**CONSIGNE A:** D'après l'extrait sur Casse-Noisette, à quelle époque cette version situe-t-elle le ballet ?
**CONSIGNE B:** Selon l'extrait sur Casse-Noisette, pourquoi l'épisode des Poupées animées passe-t-il presque inaperçu dans le tableau 3 ?
**CONSIGNE C:** Recopiez fidèlement le passage de l'extrait sur Casse-Noisette qui commence à « casse-noisette bordeaux 30 » et va jusqu'à « deux du II . » inclus.

Cette version situe le ballet dans les années 1930. La transposition affecte principalement les tableaux qui rendent compte de la réalité (Acte I, tableaux ., 2 et 3 ;  Acte II, tableau 10). C'est ainsi que le tableau 3 évoque une réception mondaine ; la chorégraphie des personnages principaux, tracée à grands traits,  y est complétée par de multiples saynètes  de caractère burlesque, mimées par des danseurs ou des figurants (cocktail mondain, baisemain ridicule, cortège maniéré, enfants insupportables, duo piano et chant plein d’emphase…), si bien que l’attention du spectateur, amusé, se trouve très sollicitée et parfois même distraite. Ainsi, l’épisode charmant des Poupées animées (Arlequin, Colombine, un Cosaque) passe presque inaperçu tandis que, peu après, l’accent est mis sur une scène dansée par un groupe de danseuses en robes du soir, exécutant une danse de salon très enlevée, chorégraphiée sur la musique - citée par Tchaïkovsky - de la chanson satirique composée  par M.-A. Désaugiers en 1816, Bon voyage, Monsieur Dumollet, A Saint-Malo débarquez sans naufrage. En revanche, la transposition n’affecte pas les tableaux qui correspondent à des évocations oniriques : traités dans un registre poétique pour le rêve, dans une atmosphère fantastique pour le cauchemar, les tableaux 4 à 8 adoptent un style beaucoup plus classique. Le tableau 9, consacré au Voyage, comporte quant à lui un grand nombre de scènes  à caractère descriptif.

casse-noisette bordeaux 30 12 2008


Le 30 décembre, c'est Emmanuelle Grizot, qui incarnait Marie. Elle s’est montrée une artiste d’une très grande sûreté technique, élégante et gracieuse à la fois, d’une rigueur imperturbable. aussi souveraine dans le Pas de deux du I, que d’une précision raffinée dans la Danse de la Fée Dragée. Son incarnation de Marie  rendait  parfaitement compte de l’évolution  psychologique du personnage tout au long de l’action. Ses développés étaient d’une grande maîtrise et d’un très bel équilibre. Vêtue d’un ravissant tutu doré scintillant, elle a été particulièrement applaudie dans les fouettés ronds de jambe en tournant de la coda du Grand Pas de deux du II .

**MATÉRIEL FOURNI:**
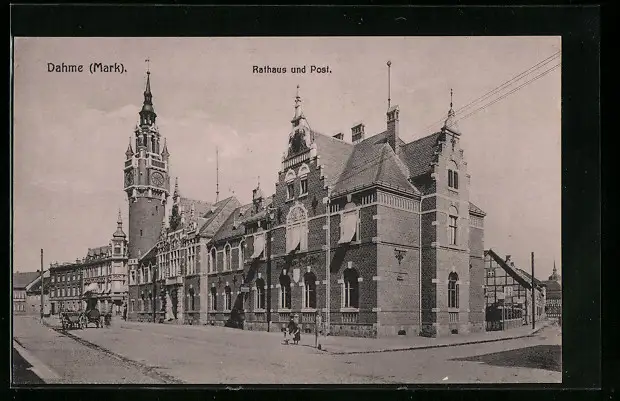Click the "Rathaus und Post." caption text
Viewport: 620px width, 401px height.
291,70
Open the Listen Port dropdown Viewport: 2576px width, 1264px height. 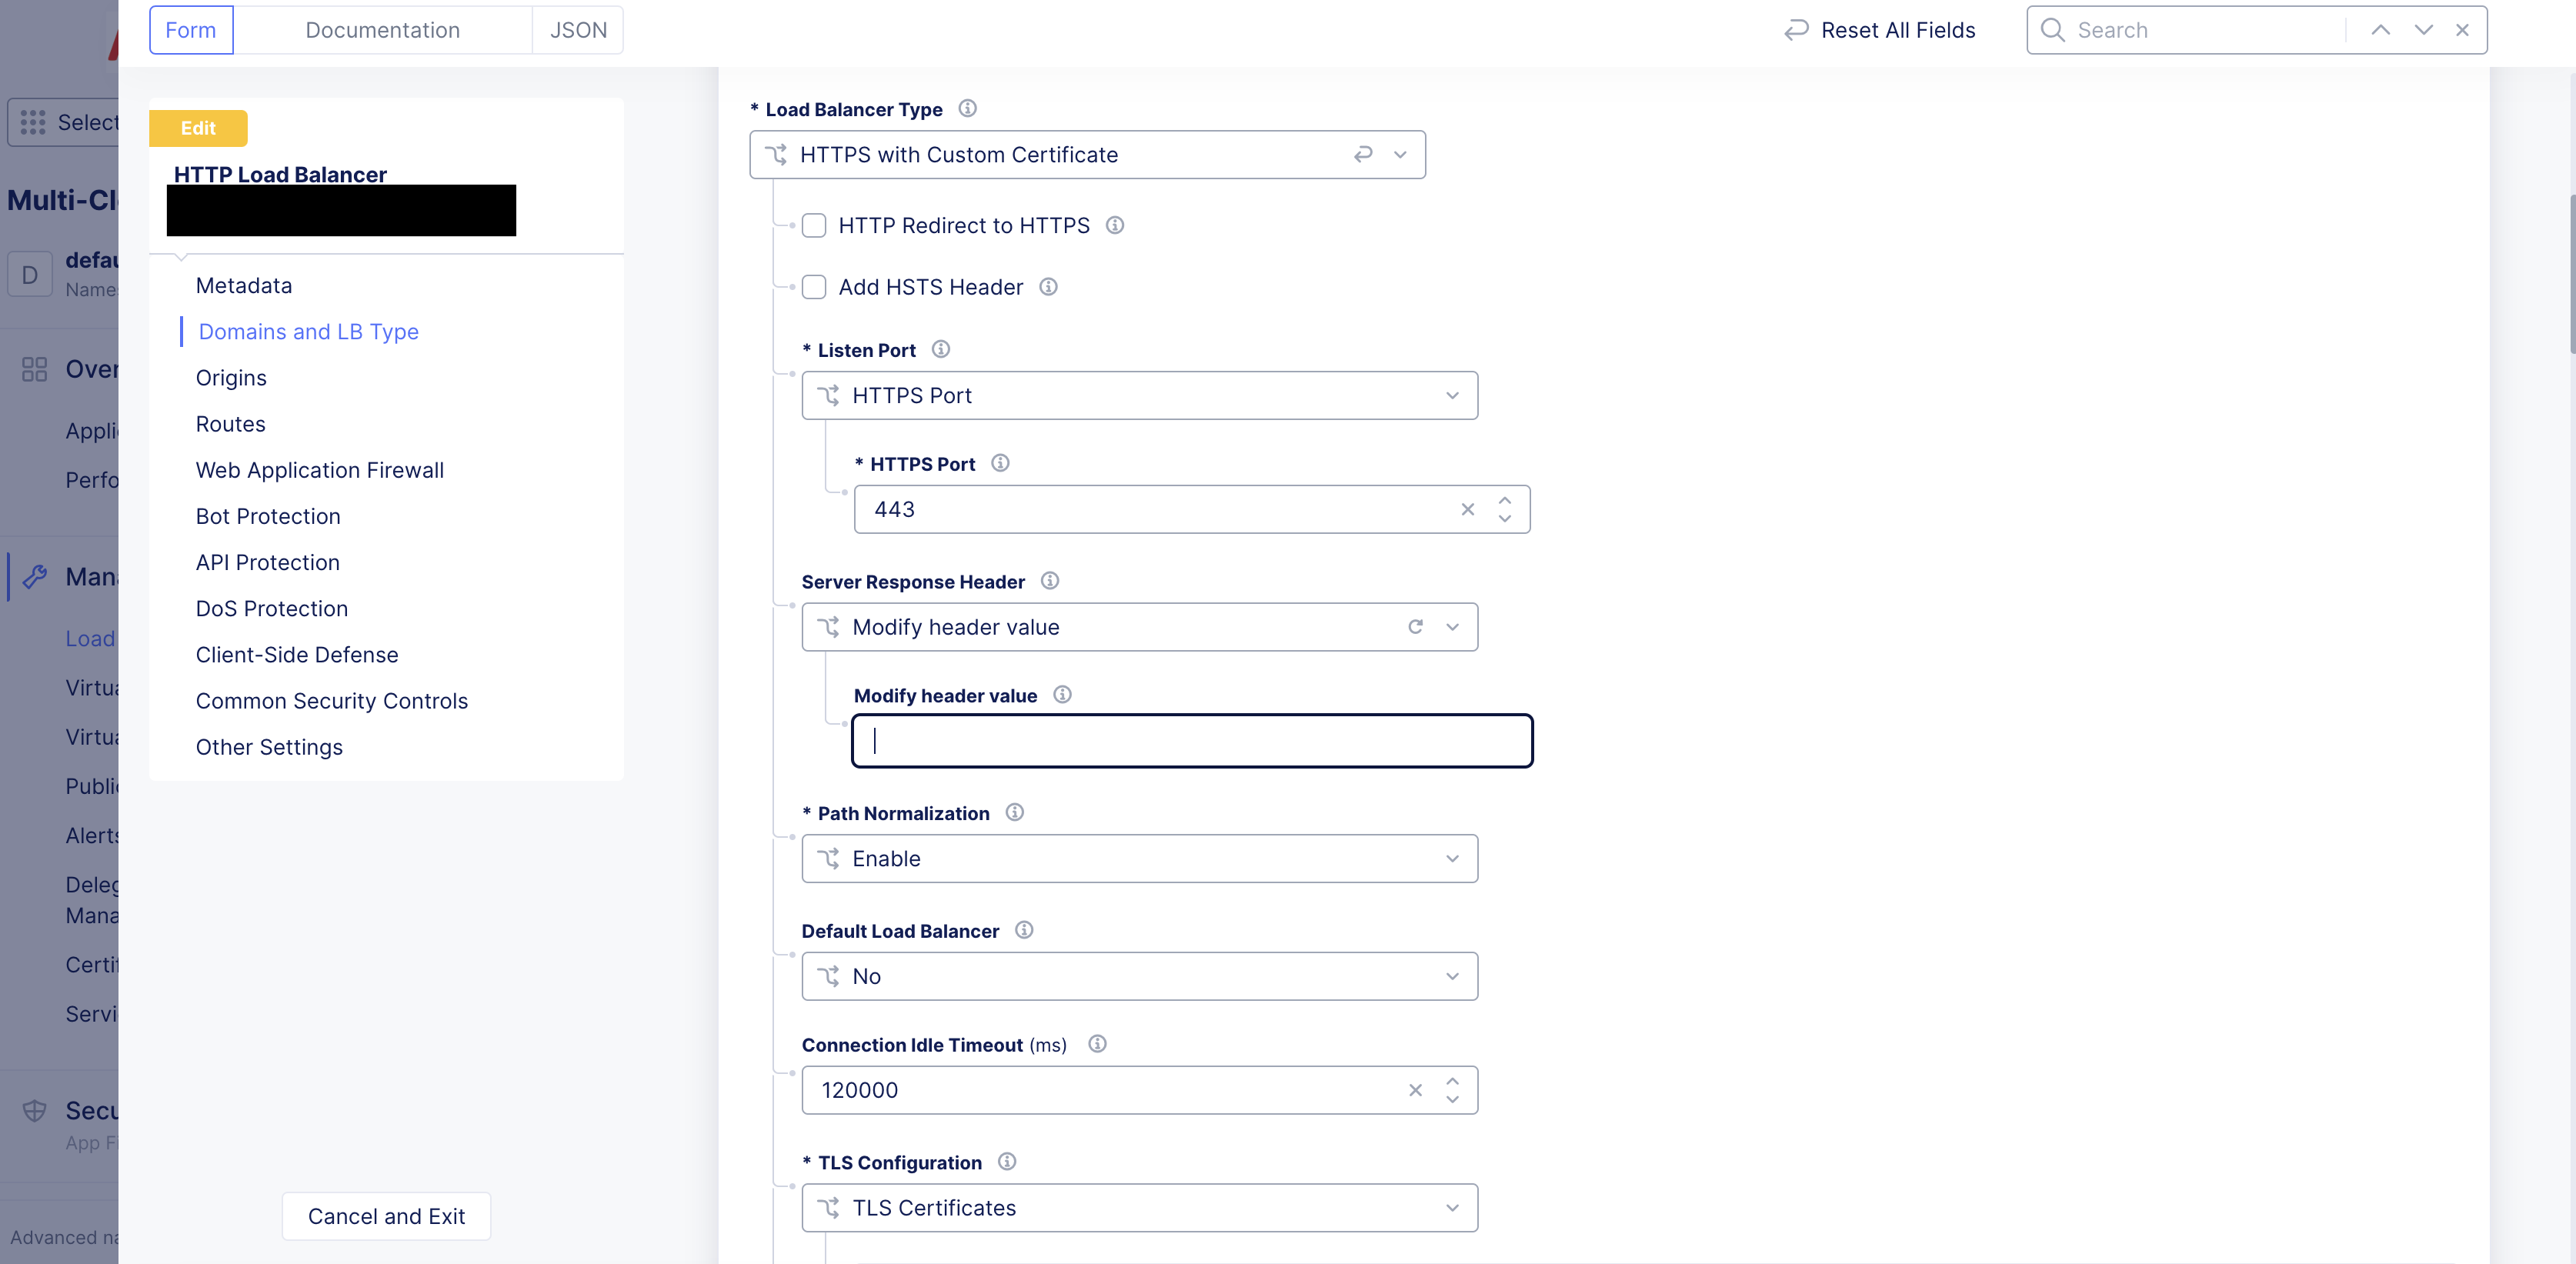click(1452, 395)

**RÉPONSE RÉDIGÉE A:** Dans les années 1930.

**RÉPONSE RÉDIGÉE B:** Dans ce tableau, la chorégraphie des personnages principaux est complétée par de multiples saynètes burlesques mimées par des danseurs ou des figurants. L'attention du spectateur, amusé, s'en trouve très sollicitée et parfois même distraite, si bien que cet épisode passe presque inaperçu.

**RÉPONSE RÉDIGÉE C:**
casse-noisette bordeaux 30 12 2008


Le 30 décembre, c'est Emmanuelle Grizot, qui incarnait Marie. Elle s’est montrée une artiste d’une très grande sûreté technique, élégante et gracieuse à la fois, d’une rigueur imperturbable. aussi souveraine dans le Pas de deux du I, que d’une précision raffinée dans la Danse de la Fée Dragée. Son incarnation de Marie  rendait  parfaitement compte de l’évolution  psychologique du personnage tout au long de l’action. Ses développés étaient d’une grande maîtrise et d’un très bel équilibre. Vêtue d’un ravissant tutu doré scintillant, elle a été particulièrement applaudie dans les fouettés ronds de jambe en tournant de la coda du Grand Pas de deux du II .